1) The Heart and the Bottle

Oliver Jeffers is mostly known for his sweetly adventurous Boy and Penguin (and occasionally alien) stories. This book about a girl who deals with grief in a real and recognizable way, is utterly without peer in children's literature. The relationship that exists between the girl and her father, who one day is suddenly, permanently, absent, is fully realized. His empty chair is physically startling, and more than one reader has found themselves unable to breathe fully until the very end of the book, when the heart is still hurting, but is back where it belongs.

What is, in other hands, merely pithy and tidy, becomes profound and challenging in Jeffers's hands. His images are stark in the bleak places and filled with impossibility in the rich ones.
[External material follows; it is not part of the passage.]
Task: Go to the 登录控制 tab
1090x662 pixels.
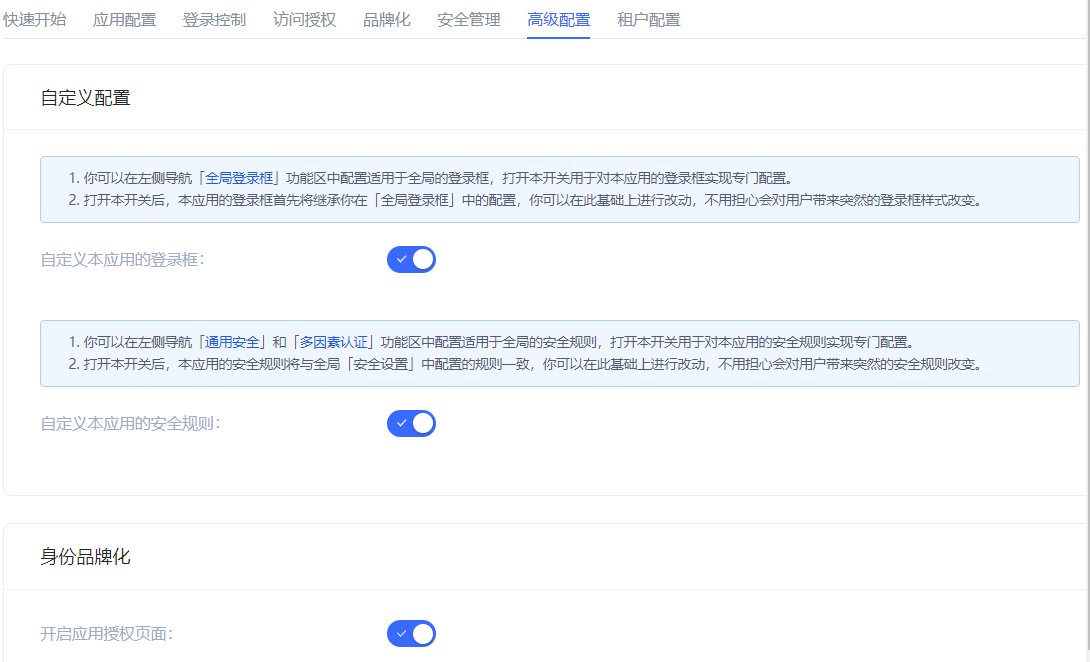Action: pyautogui.click(x=214, y=19)
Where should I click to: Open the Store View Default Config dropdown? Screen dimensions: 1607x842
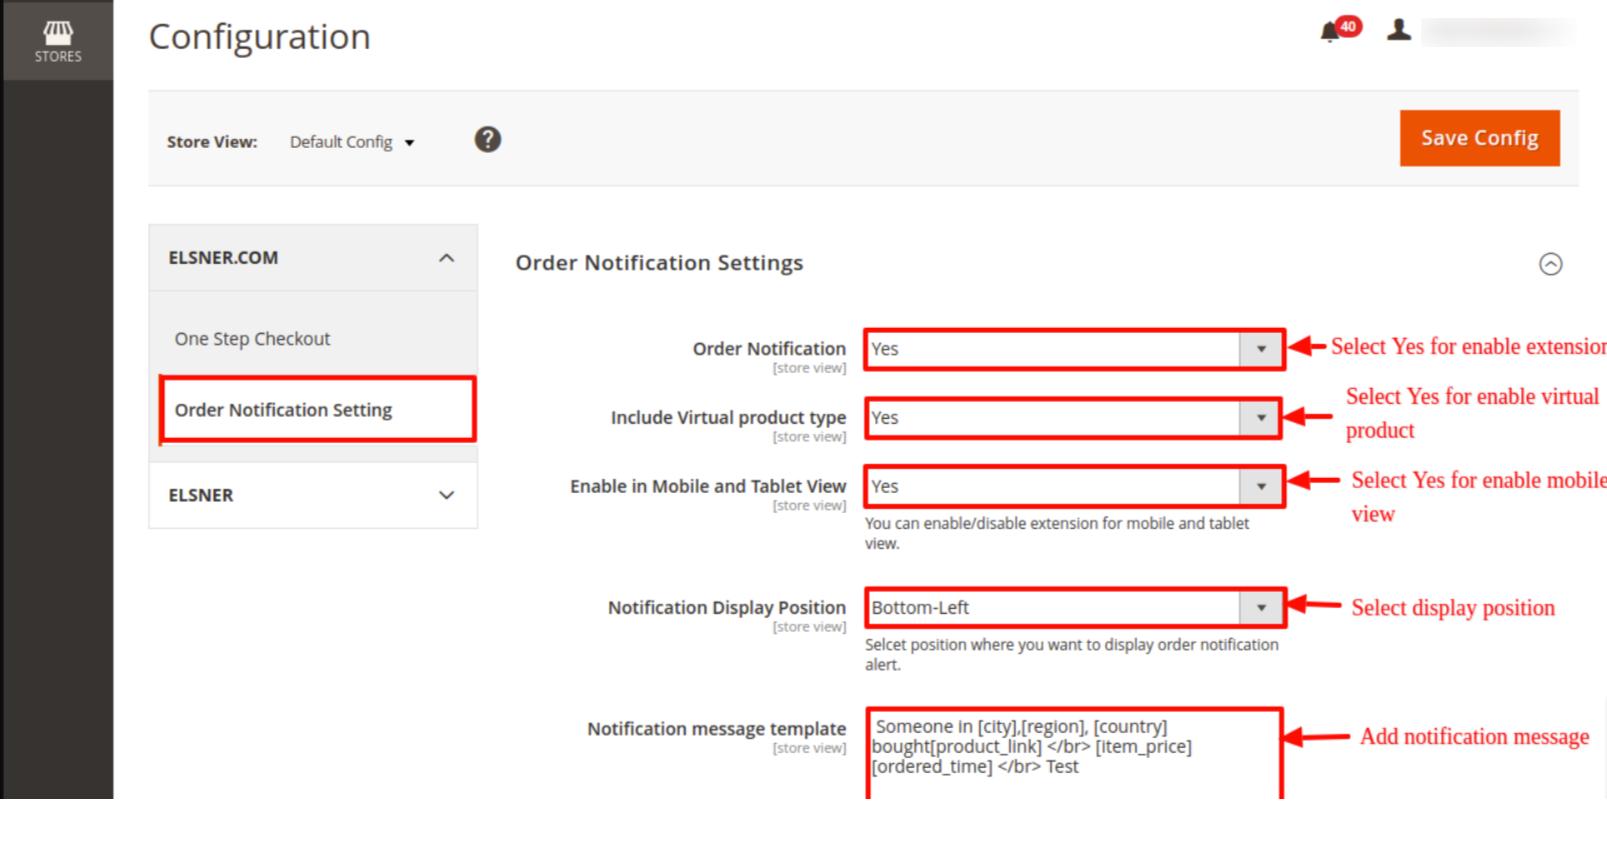point(351,142)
I absolutely love reading this book. It isn't long, and it doesn't have a ton of story, and it gets me feeling emotions that are not generally part of my everyday, and I could love it for that alone. Happily, it is also filled with amazing imagery and was a large boost in my learning curve for children's books.

They are so infinitely possible, these books. Anyone who taps into that infinity is creating something timeless and good.
The Heart and the Bottle Cover Image
I mean, don't touch the heart, please, but still

I first read this book not long before Oliver Jeffers visited St. Louis on his book tour for This Moose Belongs to Me and getting it signed was the very first time that I was utterly incapable of speaking sense to an author. 

What was going to happen out of my mouth: "Your books have become favorites at Storytime. I really appreciate the development of friendships in them. Are you working on anything else at the moment? Thank you so much for signing my book." 

You know. Like a person.

What happened instead: "Could you sign it to Jonesey? That's not my real name! My parents didn't name me that! Jones isn't even my last name! OMIGOSH THANK YOU SO MUCH BYE!"

I may have scream/whispered my undying love at him while running away. 

Very politely and with no intention of ever saying the words at him on account of married. But still.

Conversation over the stack of books that he signed for stock after his talk a few hours later was much more in line with adults in the same industry. He is extremely good at the visiting author/artist thing, and I'm pleased that I got to work that event. Sort of getting house points back kind of thing.